-- SET TASKS --
[1] Answer these questions about the text on Tai Shani's work:
(a) At which gallery was "Mystical Best Friend, A Miracle Play" produced?
(b) Where was Andromedan Sad Girl first presented?
(c) Whom does the Anteros statue commemorate?
[2] Extend the text on Tai Shani's work, starting after its final sentence.

-- TEXT EXTRACT --
Shani's debut book, Our Fatal Magic (ISBN 9781907222818), collects texts from the DC Productions project. The book moves between "genres of horror, sci-fi, and smut, all produced with pulp".

== Selected other works ==
'Moans of approaching Death from unsatisfied Desire and other physical manifestations of Lovesickness', performed by Francesca Cluny at Tate Modern, 24 June 2016, within the Painting With Light exhibition.

Tai Shani collaborated with Let's Eat Grandma and Maya Lubinsky to produce "Mystical Best Friend, A Miracle Play" as part of the Miracle Marathon festival at the Serpentine Sackler Gallery 8–9 Oct 2016.

In 2019–2020 Rafael Barber Cortell at CentroCentro, Madrid, Spain, commissioned Shani and Florence Peake to produce work as a pair as part of the curatorial project Absolute Beginners. Shani and Peake built upon their collaborative piece Andromedan Sad Girl, which was presented for the first time at Wysing Arts Centre in 2017. The work seeks to "imagine fluid mythologies capable of representing non-hierarchical civilizations through a series of sculptures and mural paintings".

Shani was commissioned along with her fellow Turner Prize winners Lawrence Abu Hamdan, Helen Cammock, and Oscar Murillo to create a site specific piece at the Anteros statue, Picadilly Circus, London UK. However, the project did not come to fruition after organisers rejected the mentions of Palestine in the proposed work. Shani writes that the artists were responding to the history of the statue: "built in the late nineteenth century, [it] commemorates the 7th Earl of Shaftesbury, who was instrumental in the colonisation of Palestine". Shani has further written on how the art world can adopt techniques of boycott, divestment, and sanctions to support Palestine.

-- EXTRACTED RECORDS --
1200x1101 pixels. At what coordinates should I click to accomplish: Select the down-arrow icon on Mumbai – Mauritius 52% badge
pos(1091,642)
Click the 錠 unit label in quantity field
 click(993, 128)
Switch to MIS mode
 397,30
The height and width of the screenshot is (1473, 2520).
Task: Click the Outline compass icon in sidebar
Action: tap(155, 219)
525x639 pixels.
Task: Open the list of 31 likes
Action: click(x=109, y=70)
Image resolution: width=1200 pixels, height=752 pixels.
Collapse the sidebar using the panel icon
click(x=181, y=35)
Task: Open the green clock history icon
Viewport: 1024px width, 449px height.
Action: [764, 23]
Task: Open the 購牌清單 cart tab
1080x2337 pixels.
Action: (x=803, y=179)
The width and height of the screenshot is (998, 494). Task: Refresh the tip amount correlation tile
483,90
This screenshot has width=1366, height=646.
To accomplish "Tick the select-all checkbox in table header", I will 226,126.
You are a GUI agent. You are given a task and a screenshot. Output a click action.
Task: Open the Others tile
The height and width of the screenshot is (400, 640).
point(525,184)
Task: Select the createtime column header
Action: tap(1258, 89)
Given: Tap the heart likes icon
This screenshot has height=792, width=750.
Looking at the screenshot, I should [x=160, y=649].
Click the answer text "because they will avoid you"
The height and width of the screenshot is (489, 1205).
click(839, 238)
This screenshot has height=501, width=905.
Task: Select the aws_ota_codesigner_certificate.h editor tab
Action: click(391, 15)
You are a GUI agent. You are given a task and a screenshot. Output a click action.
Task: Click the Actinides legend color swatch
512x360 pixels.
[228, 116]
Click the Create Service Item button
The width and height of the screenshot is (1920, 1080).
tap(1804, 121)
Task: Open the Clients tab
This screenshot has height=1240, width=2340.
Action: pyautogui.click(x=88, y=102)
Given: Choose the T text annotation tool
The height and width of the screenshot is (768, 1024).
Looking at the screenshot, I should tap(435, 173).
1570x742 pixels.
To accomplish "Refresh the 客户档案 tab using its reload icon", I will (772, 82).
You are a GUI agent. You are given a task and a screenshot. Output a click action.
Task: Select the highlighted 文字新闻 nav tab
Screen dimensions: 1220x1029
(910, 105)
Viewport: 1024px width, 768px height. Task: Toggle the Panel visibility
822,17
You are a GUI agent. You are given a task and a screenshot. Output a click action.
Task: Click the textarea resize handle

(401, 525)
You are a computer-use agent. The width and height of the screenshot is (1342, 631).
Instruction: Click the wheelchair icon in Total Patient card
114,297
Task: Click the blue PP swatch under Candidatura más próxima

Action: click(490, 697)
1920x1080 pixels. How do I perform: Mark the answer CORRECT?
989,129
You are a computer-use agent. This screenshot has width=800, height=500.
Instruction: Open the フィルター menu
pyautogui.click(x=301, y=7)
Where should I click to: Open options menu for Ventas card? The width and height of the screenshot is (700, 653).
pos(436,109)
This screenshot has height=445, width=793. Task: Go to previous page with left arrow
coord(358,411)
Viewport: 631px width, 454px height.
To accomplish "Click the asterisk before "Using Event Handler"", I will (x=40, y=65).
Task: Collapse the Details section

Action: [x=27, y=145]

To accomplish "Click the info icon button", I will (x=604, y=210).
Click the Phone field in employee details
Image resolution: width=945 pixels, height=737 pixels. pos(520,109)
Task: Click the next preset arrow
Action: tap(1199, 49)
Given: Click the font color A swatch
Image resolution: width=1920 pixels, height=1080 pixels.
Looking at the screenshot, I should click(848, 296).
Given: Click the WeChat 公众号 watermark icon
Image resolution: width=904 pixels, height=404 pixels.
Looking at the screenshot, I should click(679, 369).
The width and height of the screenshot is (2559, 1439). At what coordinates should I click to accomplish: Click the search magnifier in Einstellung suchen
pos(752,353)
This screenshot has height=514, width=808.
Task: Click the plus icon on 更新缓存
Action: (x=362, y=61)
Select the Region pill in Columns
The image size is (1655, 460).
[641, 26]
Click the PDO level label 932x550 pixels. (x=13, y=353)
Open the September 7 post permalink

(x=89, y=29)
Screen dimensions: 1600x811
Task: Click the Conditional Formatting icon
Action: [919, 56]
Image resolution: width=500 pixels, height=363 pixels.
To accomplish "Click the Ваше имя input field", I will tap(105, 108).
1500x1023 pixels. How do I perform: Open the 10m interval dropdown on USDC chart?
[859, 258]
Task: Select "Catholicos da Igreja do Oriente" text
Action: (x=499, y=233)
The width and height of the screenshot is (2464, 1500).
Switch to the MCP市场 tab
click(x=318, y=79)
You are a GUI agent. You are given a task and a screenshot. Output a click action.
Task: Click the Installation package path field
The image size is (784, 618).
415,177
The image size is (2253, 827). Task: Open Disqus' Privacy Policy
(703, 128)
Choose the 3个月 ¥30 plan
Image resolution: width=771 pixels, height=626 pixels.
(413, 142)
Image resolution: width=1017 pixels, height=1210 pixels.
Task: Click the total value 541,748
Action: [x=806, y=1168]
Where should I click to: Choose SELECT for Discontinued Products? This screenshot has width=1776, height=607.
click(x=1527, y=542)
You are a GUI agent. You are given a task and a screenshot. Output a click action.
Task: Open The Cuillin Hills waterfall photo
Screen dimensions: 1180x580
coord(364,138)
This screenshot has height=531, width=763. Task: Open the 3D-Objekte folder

-- FINAL ANSWERS --
[1]
(a) The Serpentine Sackler Gallery.
(b) At Wysing Arts Centre, in 2017.
(c) The 7th Earl of Shaftesbury.

[2]
In 2025, Shani presented The Spell or The Dream at Somerset House, London, a ten-metre-tall sculpture of a reclining blue figure encased in a glass vitrine. The work was accompanied by The Dream Radio, a temporary broadcast featuring contributions from artists, writers, and academics including Yanis Varoufakis, Brian Eno, Hannah Black, and the Palestinian Sound Archive.

== Awards ==
Tai Shani and her fellow shortlisted artists Lawrence Abu Hamdan, Helen Cammock, and Oscar Murillo were jointly awarded the Turner Prize in 2019 after they wrote to the judges as a collective. In their letter the artists explained their decision: "The politics we deal with differ greatly, and for us it would feel problematic if they were pitted against each other, with the implication that one was more important, significant or more worthy of attention than the others."

== Personal life ==
Shani was born in the UK. She was raised in Goa, India, before moving to Brussels to attend a private school at the age of 12. She is of Jewish descent.